Chapter 3. Not Only Full Text Search

In the previous chapter, we extensively talked about querying in Elasticsearch. We started by looking at how default Apache Lucene scoring works, through how filtering works, and we've finished with looking at which query to use in a particular situation. In this chapter, we will continue with discussions regarding some of the Elasticsearch functionalities connected to both querying and data analysis. By the end of this chapter, we will have covered the following areas:

  • What query rescoring is and how you can use it to optimize your queries and recalculate the score for some documents
  • Controlling multimatch queries
  • Analyzing your data to get significant terms from it
  • Grouping your documents in buckets using Elasticsearch
  • Differences in relationship handling when using object, nested documents, and parent–child functionality
  • Extended information regarding Elasticsearch scripting such as Groovy usage and Lucene expressions

Query rescoring

One of the great features provided by Elasticsearch is the ability to change the ordering of documents after they were returned by a query. Actually, Elasticsearch does a simple trick—it recalculates the score of top matching documents, so only part of the document in the response is reordered. The reasons why we want to do that can vary. One of the reasons may be performance—for example, calculating target ordering is very costly because scripts are used and we would like to do this on the subset of documents returned by the original query. You can imagine that rescore gives us many great opportunities for business use cases. Now, let's look at this functionality and how we can benefit from using it.

What is query rescoring?

Rescore in Elasticsearch is the process of recalculating the score for a defined number of documents returned by the query. This means that Elasticsearch first takes N documents for a given query (or the post_filter phase) and calculates their score using a provided rescore definition. For example, if we would take a term query and ask for all the documents that are available, we can use rescore to recalculate the score for 100 documents only, not for all documents returned by the query. Please note that the rescore phase will not be executed when using search_type of scan or count. This means that rescore won't be taken into consideration in such cases.

An example query

Let's start with a simple query that looks as follows:

{
 "fields" : ["title", "available"],
 "query" : {
  "match_all" : {}
  }
}

It returns all the documents from the index the query is run against. Every document returned by the query will have the score equal to 1.0 because of the match_all query. This is enough to show how rescore affects our result set.
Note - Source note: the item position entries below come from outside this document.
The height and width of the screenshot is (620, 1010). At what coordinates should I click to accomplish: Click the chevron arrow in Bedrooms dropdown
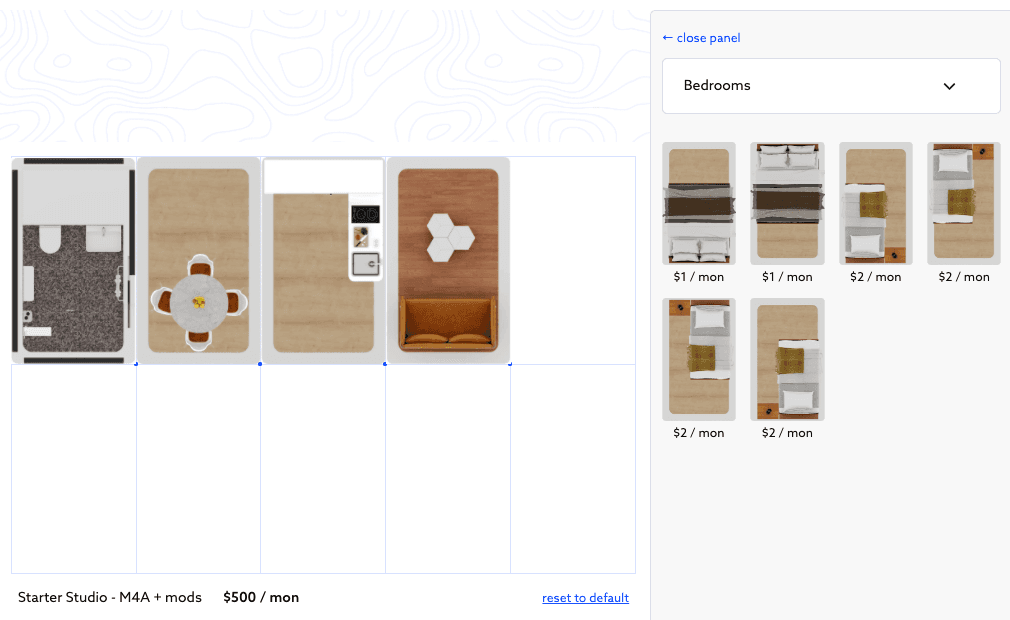pos(949,86)
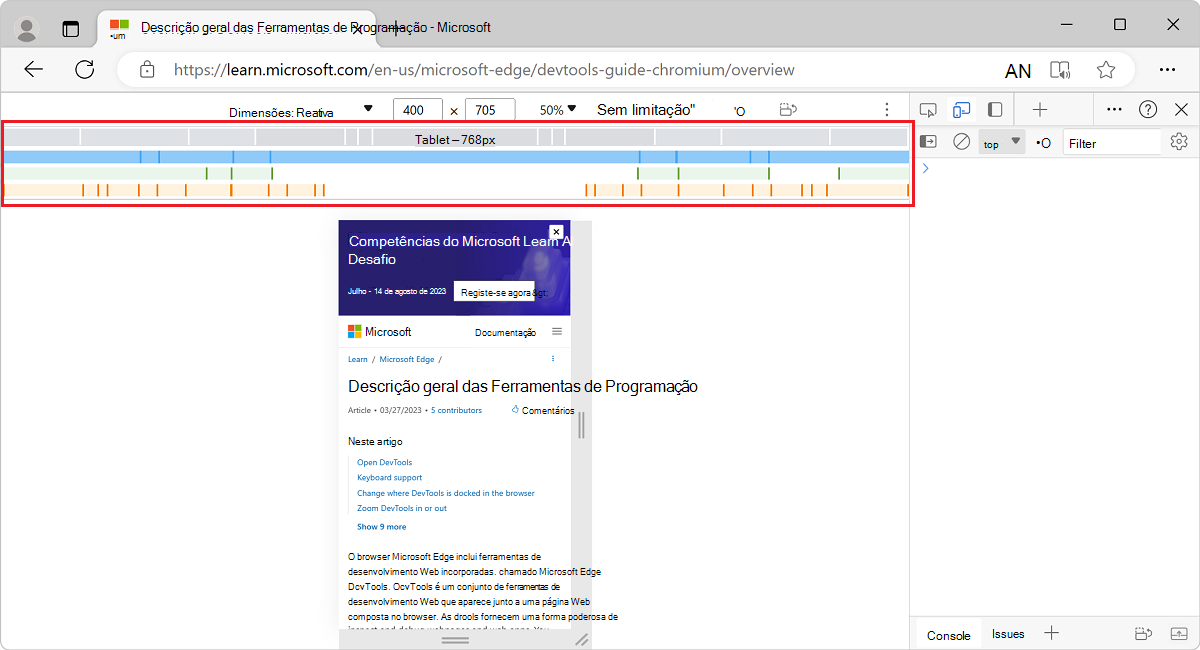Click the Registe-se agora button
Viewport: 1200px width, 650px height.
pos(496,291)
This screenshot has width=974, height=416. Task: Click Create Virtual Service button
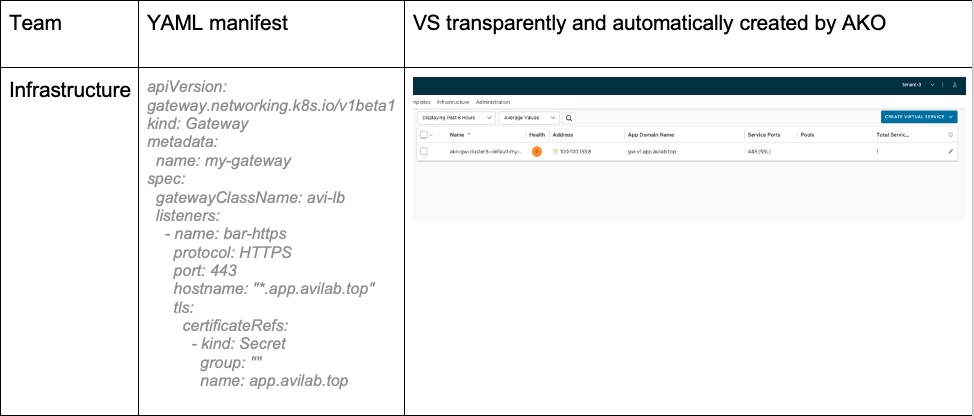coord(918,117)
Structure of the rescore query

Let's now modify our query so that it uses the rescore functionality. Basically, let's assume that we want the score of the document to be equal to the value of the year field. The query that does that would look as follows:

{
   "fields": ["title", "available"],
   "query": {
      "match_all": {}
   },
   "rescore": {
      "query": {
         "rescore_query": {
            "function_score": {
               "query": {
                  "match_all": {}
               },
               "script_score": {
                  "script": "doc['year'].value"
               }
            }
         }
      }
   }
}

Note

Please note that you need to specify the lang property with the groovy value in the preceding query if you are using Elasticsearch 1.4 or older. What's more, the preceding example uses dynamic scripting which was enabled in Elasticsearch until versions 1.3.8 and 1.4.3 for groovy and till 1.2 for MVEL. If you would like to use dynamic scripting with groovy you should add script.groovy.sandbox.enabled property and set it to true in your elasticsearch.yml file. However, please remember that this is a security risk.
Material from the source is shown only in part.